KokkosBlas::rotg¶

Defined in header: KokkosBlas1_rotg.hpp

template <class execution_space, class SViewType, class MViewType>
void rotg(
  execution_space const& space,
  SViewType const& a, SViewType const& b,
  MViewType const& c, SViewType const& s);

Compute the Givens rotation coefficients c and s that align [a, b] along the direction of \(e_1\):

\[\begin{split}\begin{bmatrix} c && s\\ -s && c\end{bmatrix}\begin{bmatrix}a\\ b\end{bmatrix}=\begin{bmatrix}r\\ 0\end{bmatrix}\end{split}\]

satisfying \(c^2+s^2=1\) and \(r=\sqrt{a^2 + b^2}\)

Parameters¶

space:: execution space instance
a, b:: 0-D views.

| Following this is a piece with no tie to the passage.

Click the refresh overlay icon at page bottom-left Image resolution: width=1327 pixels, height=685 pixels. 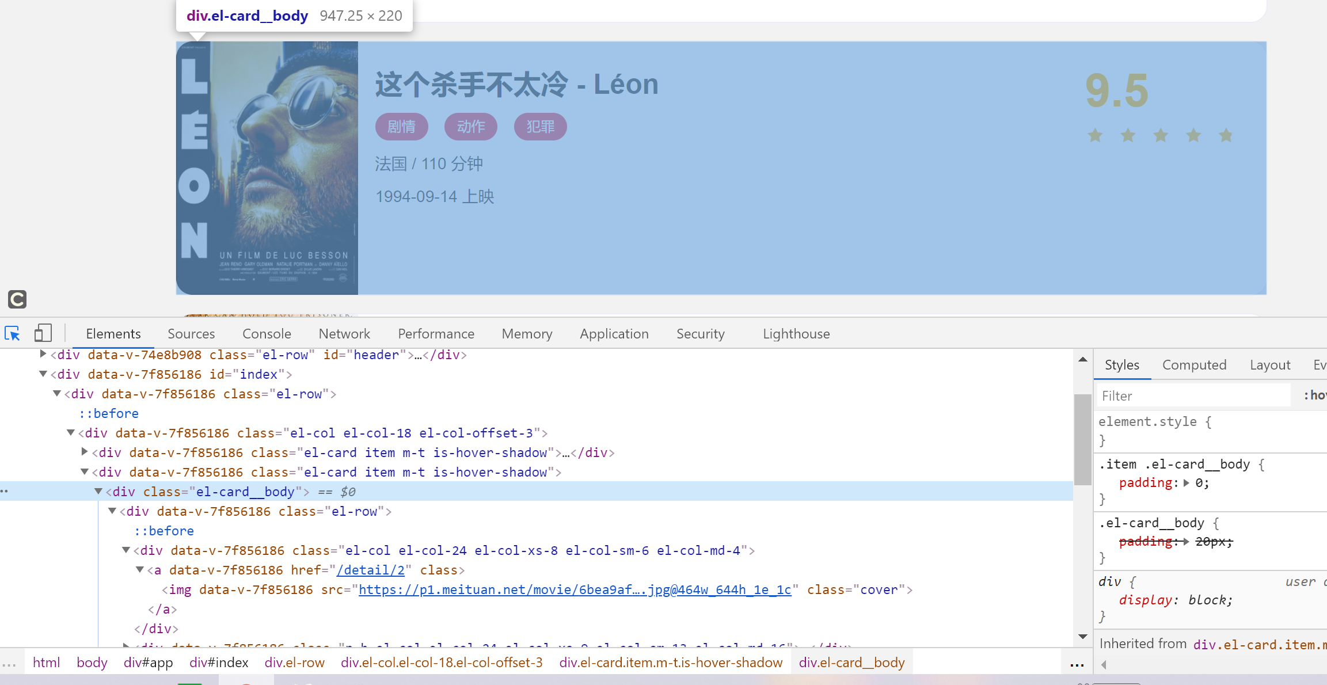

On input, the components of the 2D vector to rotate. On output, a contains the first component of the rotated vector and b contains the z parameter that provides an alternate way to define the rotation.
c, s:: cosine and sine of the rotation that rotates [a, b] onto \(e_1\)

Type Requirements¶

execution_space must be a Kokkos execution space
SViewType must be a Kokkos View of rank 0 that satisfies:
- Kokkos::SpaceAccessibility<execution_space, typename SViewType::memory_space>::accessible == true
MViewType must be a Kokkos View of rank 0 that satisfies:
- Kokkos::SpaceAccessibility<execution_space, typename MViewType::memory_space>::accessible == true
- !Kokkos::ArithTraits<typename MViewType::value_type>::is_complex

Example¶

This example shows how to eliminate an entry using a Givens rotation. It uses both rotg to compute the rotation coefficients and rot to apply the rotation.

#include <iostream>
#include <Kokkos_Core.hpp>
#include <Kokkos_Random.hpp>
#include "KokkosBlas1_rotg.hpp"
#include "KokkosBlas1_rot.hpp"
#include "KokkosKernels_PrintUtils.hpp"

using execution_space = Kokkos::DefaultExecutionSpace;
using Scalar          = double;
using Vector          = Kokkos::View<Scalar*, execution_space>;
using ScalarView      = Kokkos::View<Scalar, execution_space>;

int main(int argc, char* argv[]) {
  Kokkos::initialize();
  {
    const int N = 10;
    Vector x("x", N);
    Vector y("y", N);

    // Populate x,y with uniform random values between 0 and 10
    Kokkos::Random_XorShift64_Pool<execution_space> rand_pool(13718);
    Kokkos::fill_random(x, rand_pool, Scalar(10));
    Kokkos::fill_random(y, rand_pool, Scalar(10));

    std::cout << "x,y before applying Givens rotation:\n";
    KokkosKernels::Impl::kk_print_1Dview(std::cout, x);
    KokkosKernels::Impl::kk_print_1Dview(std::cout, y);

    ScalarView c("c");
    ScalarView s("s");

    // Calculate Givens rotation coefficients to eliminate y(0)
    KokkosBlas::rotg<execution_space, ScalarView, ScalarView>(execution_space(), Kokkos::subview(x, 0),
                                                              Kokkos::subview(y, 0), c, s);

    std::cout << "\nrotg output (rotation parameters) to eliminate y(0):\n";
    std::cout << "c = ";
    KokkosKernels::Impl::kk_print_1Dview(std::cout, c);
    std::cout << "s = ";
    KokkosKernels::Impl::kk_print_1Dview(std::cout, s);
    std::cout << "r = x(0) = ";
    KokkosKernels::Impl::kk_print_1Dview(std::cout, Kokkos::subview(x, 0));
    std::cout << "z = ";
    KokkosKernels::Impl::kk_print_1Dview(std::cout, Kokkos::subview(y, 0));

    // Zero out y(0), which now contains the output parameter z.
    // This completes the replacement of [x(0), y(0)] with [r, 0].
    Kokkos::deep_copy(Kokkos::subview(y, 0), Scalar(0));

    // Apply the rotation to the remaining entries of x and y
    KokkosBlas::rot(execution_space(), Kokkos::subview(x, Kokkos::make_pair(1, N)),
                    Kokkos::subview(y, Kokkos::make_pair(1, N)), c, s);

    std::cout << "\nx,y after applying Givens rotation:\n";
    KokkosKernels::Impl::kk_print_1Dview(std::cout, x);
    KokkosKernels::Impl::kk_print_1Dview(std::cout, y);
  }
  Kokkos::finalize();
}